Problem requirements. Line by line, transcribe the records exactly.
-----
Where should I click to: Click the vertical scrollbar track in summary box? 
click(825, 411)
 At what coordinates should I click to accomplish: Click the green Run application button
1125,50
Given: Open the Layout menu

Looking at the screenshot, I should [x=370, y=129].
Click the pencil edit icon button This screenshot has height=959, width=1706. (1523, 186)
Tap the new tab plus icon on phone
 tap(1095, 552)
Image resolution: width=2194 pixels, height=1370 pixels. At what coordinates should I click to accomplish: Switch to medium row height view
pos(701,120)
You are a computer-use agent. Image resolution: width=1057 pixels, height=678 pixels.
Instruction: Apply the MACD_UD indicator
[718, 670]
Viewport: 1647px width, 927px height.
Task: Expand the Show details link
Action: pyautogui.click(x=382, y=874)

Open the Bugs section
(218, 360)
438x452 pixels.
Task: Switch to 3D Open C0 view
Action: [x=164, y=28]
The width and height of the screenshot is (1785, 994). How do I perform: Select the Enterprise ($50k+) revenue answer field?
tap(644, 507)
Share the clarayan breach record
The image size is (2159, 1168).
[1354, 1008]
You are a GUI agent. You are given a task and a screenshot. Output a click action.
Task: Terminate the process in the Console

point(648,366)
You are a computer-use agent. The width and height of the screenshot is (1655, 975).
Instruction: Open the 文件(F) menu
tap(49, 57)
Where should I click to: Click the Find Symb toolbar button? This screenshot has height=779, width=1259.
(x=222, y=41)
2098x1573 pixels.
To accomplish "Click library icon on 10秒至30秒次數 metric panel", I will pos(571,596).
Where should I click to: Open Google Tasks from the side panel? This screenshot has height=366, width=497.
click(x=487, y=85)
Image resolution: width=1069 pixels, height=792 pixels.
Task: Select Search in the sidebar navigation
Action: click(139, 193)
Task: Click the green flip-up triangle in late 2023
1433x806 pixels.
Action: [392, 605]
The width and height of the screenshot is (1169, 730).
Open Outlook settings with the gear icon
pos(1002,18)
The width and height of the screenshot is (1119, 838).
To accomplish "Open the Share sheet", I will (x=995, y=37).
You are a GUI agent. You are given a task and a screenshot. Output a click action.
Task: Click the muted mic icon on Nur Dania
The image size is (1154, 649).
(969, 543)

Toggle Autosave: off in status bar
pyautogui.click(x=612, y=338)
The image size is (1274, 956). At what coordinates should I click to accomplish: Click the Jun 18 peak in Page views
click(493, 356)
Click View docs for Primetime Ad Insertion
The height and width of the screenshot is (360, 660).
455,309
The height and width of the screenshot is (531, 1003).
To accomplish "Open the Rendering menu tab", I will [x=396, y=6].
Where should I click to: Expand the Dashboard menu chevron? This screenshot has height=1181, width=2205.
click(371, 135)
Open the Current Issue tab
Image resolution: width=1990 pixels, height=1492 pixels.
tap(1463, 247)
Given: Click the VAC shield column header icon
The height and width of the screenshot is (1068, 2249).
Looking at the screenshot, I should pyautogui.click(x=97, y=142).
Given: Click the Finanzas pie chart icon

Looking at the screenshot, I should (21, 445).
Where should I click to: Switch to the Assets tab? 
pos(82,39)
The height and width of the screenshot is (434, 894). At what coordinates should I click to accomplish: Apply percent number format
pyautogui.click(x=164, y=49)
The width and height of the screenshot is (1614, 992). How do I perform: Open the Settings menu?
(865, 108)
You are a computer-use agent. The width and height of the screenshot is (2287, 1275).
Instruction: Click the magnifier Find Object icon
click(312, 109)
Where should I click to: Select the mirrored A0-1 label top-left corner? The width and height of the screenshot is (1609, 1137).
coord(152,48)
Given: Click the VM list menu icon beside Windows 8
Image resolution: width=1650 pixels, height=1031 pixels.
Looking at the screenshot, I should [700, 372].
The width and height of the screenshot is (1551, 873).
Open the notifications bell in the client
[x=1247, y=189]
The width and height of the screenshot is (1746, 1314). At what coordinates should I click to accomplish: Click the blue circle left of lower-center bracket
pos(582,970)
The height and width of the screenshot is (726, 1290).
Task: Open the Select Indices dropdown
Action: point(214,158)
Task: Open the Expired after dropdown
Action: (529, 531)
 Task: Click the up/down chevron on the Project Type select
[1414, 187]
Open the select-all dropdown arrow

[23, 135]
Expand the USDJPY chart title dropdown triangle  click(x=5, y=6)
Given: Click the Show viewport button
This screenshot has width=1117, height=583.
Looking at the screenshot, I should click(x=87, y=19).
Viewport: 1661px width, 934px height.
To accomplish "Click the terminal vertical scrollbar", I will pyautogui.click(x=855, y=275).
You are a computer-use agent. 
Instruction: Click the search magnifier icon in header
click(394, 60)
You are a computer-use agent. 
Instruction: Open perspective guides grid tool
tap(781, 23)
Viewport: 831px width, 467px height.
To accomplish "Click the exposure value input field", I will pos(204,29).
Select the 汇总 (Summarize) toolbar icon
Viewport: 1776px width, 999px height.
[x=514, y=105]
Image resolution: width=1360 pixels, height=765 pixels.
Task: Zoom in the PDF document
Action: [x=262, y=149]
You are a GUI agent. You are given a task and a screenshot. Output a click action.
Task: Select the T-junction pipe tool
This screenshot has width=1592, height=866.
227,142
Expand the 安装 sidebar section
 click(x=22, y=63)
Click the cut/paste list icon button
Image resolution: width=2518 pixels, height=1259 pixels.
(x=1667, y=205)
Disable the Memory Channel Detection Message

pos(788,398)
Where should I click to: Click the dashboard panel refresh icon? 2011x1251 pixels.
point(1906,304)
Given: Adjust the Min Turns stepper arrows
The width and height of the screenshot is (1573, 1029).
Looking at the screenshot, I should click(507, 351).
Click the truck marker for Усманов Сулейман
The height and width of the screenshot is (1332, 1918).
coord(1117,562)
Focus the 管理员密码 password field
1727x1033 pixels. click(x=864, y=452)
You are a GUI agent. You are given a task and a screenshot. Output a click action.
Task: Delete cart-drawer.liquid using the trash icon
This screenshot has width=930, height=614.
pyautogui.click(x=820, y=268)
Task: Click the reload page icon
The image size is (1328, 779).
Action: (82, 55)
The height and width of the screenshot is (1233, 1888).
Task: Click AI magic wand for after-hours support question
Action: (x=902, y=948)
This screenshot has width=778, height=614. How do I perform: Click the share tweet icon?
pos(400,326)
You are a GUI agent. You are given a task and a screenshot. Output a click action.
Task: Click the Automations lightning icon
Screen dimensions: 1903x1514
-----
Solution.
Where should I click to: Click the vertical scrollbar track in summary box? 
click(825, 411)
 At what coordinates should I click to accomplish: Click the green Run application button
1125,50
Given: Open the Layout menu

Looking at the screenshot, I should [x=370, y=129].
Click the pencil edit icon button This screenshot has height=959, width=1706. (1523, 186)
Tap the new tab plus icon on phone
 tap(1095, 552)
Image resolution: width=2194 pixels, height=1370 pixels. At what coordinates should I click to accomplish: Switch to medium row height view
pos(701,120)
You are a computer-use agent. Image resolution: width=1057 pixels, height=678 pixels.
Instruction: Apply the MACD_UD indicator
[718, 670]
Viewport: 1647px width, 927px height.
Task: Expand the Show details link
Action: pyautogui.click(x=382, y=874)

Open the Bugs section
(218, 360)
438x452 pixels.
Task: Switch to 3D Open C0 view
Action: [x=164, y=28]
The width and height of the screenshot is (1785, 994). How do I perform: Select the Enterprise ($50k+) revenue answer field?
tap(644, 507)
Share the clarayan breach record
The image size is (2159, 1168).
[1354, 1008]
You are a GUI agent. You are given a task and a screenshot. Output a click action.
Task: Terminate the process in the Console

point(648,366)
You are a computer-use agent. The width and height of the screenshot is (1655, 975).
Instruction: Open the 文件(F) menu
tap(49, 57)
Where should I click to: Click the Find Symb toolbar button? This screenshot has height=779, width=1259.
(x=222, y=41)
2098x1573 pixels.
To accomplish "Click library icon on 10秒至30秒次數 metric panel", I will pos(571,596).
Where should I click to: Open Google Tasks from the side panel? This screenshot has height=366, width=497.
click(x=487, y=85)
Image resolution: width=1069 pixels, height=792 pixels.
Task: Select Search in the sidebar navigation
Action: click(139, 193)
Task: Click the green flip-up triangle in late 2023
1433x806 pixels.
Action: [392, 605]
The width and height of the screenshot is (1169, 730).
Open Outlook settings with the gear icon
pos(1002,18)
The width and height of the screenshot is (1119, 838).
To accomplish "Open the Share sheet", I will (x=995, y=37).
You are a GUI agent. You are given a task and a screenshot. Output a click action.
Task: Click the muted mic icon on Nur Dania
The image size is (1154, 649).
(969, 543)

Toggle Autosave: off in status bar
pyautogui.click(x=612, y=338)
The image size is (1274, 956). At what coordinates should I click to accomplish: Click the Jun 18 peak in Page views
click(493, 356)
Click View docs for Primetime Ad Insertion
The height and width of the screenshot is (360, 660).
455,309
The height and width of the screenshot is (531, 1003).
To accomplish "Open the Rendering menu tab", I will [x=396, y=6].
Where should I click to: Expand the Dashboard menu chevron? This screenshot has height=1181, width=2205.
click(371, 135)
Open the Current Issue tab
Image resolution: width=1990 pixels, height=1492 pixels.
tap(1463, 247)
Given: Click the VAC shield column header icon
The height and width of the screenshot is (1068, 2249).
Looking at the screenshot, I should pyautogui.click(x=97, y=142).
Given: Click the Finanzas pie chart icon

Looking at the screenshot, I should (21, 445).
Where should I click to: Switch to the Assets tab? 
pos(82,39)
The height and width of the screenshot is (434, 894). At what coordinates should I click to accomplish: Apply percent number format
pyautogui.click(x=164, y=49)
The width and height of the screenshot is (1614, 992). How do I perform: Open the Settings menu?
(865, 108)
You are a computer-use agent. The width and height of the screenshot is (2287, 1275).
Instruction: Click the magnifier Find Object icon
click(312, 109)
Where should I click to: Select the mirrored A0-1 label top-left corner? The width and height of the screenshot is (1609, 1137).
coord(152,48)
Given: Click the VM list menu icon beside Windows 8
Image resolution: width=1650 pixels, height=1031 pixels.
Looking at the screenshot, I should [700, 372].
The width and height of the screenshot is (1551, 873).
Open the notifications bell in the client
[x=1247, y=189]
The width and height of the screenshot is (1746, 1314). At what coordinates should I click to accomplish: Click the blue circle left of lower-center bracket
pos(582,970)
The height and width of the screenshot is (726, 1290).
Task: Open the Select Indices dropdown
Action: point(214,158)
Task: Open the Expired after dropdown
Action: (529, 531)
 Task: Click the up/down chevron on the Project Type select
[1414, 187]
Open the select-all dropdown arrow

[23, 135]
Expand the USDJPY chart title dropdown triangle  click(x=5, y=6)
Given: Click the Show viewport button
This screenshot has width=1117, height=583.
Looking at the screenshot, I should click(x=87, y=19).
Viewport: 1661px width, 934px height.
To accomplish "Click the terminal vertical scrollbar", I will pyautogui.click(x=855, y=275).
You are a computer-use agent. 
Instruction: Click the search magnifier icon in header
click(394, 60)
You are a computer-use agent. 
Instruction: Open perspective guides grid tool
tap(781, 23)
Viewport: 831px width, 467px height.
To accomplish "Click the exposure value input field", I will pos(204,29).
Select the 汇总 (Summarize) toolbar icon
Viewport: 1776px width, 999px height.
[x=514, y=105]
Image resolution: width=1360 pixels, height=765 pixels.
Task: Zoom in the PDF document
Action: [x=262, y=149]
You are a GUI agent. You are given a task and a screenshot. Output a click action.
Task: Select the T-junction pipe tool
This screenshot has width=1592, height=866.
227,142
Expand the 安装 sidebar section
 click(x=22, y=63)
Click the cut/paste list icon button
Image resolution: width=2518 pixels, height=1259 pixels.
(x=1667, y=205)
Disable the Memory Channel Detection Message

pos(788,398)
Where should I click to: Click the dashboard panel refresh icon? 2011x1251 pixels.
point(1906,304)
Given: Adjust the Min Turns stepper arrows
The width and height of the screenshot is (1573, 1029).
Looking at the screenshot, I should click(507, 351).
Click the truck marker for Усманов Сулейман
The height and width of the screenshot is (1332, 1918).
coord(1117,562)
Focus the 管理员密码 password field
1727x1033 pixels. click(x=864, y=452)
You are a GUI agent. You are given a task and a screenshot. Output a click action.
Task: Delete cart-drawer.liquid using the trash icon
This screenshot has width=930, height=614.
pyautogui.click(x=820, y=268)
Task: Click the reload page icon
The image size is (1328, 779).
Action: (82, 55)
The height and width of the screenshot is (1233, 1888).
Task: Click AI magic wand for after-hours support question
Action: (x=902, y=948)
This screenshot has width=778, height=614. How do I perform: Click the share tweet icon?
pos(400,326)
You are a GUI agent. You are given a task and a screenshot. Output a click action.
Task: Click the Automations lightning icon
Screen dimensions: 1903x1514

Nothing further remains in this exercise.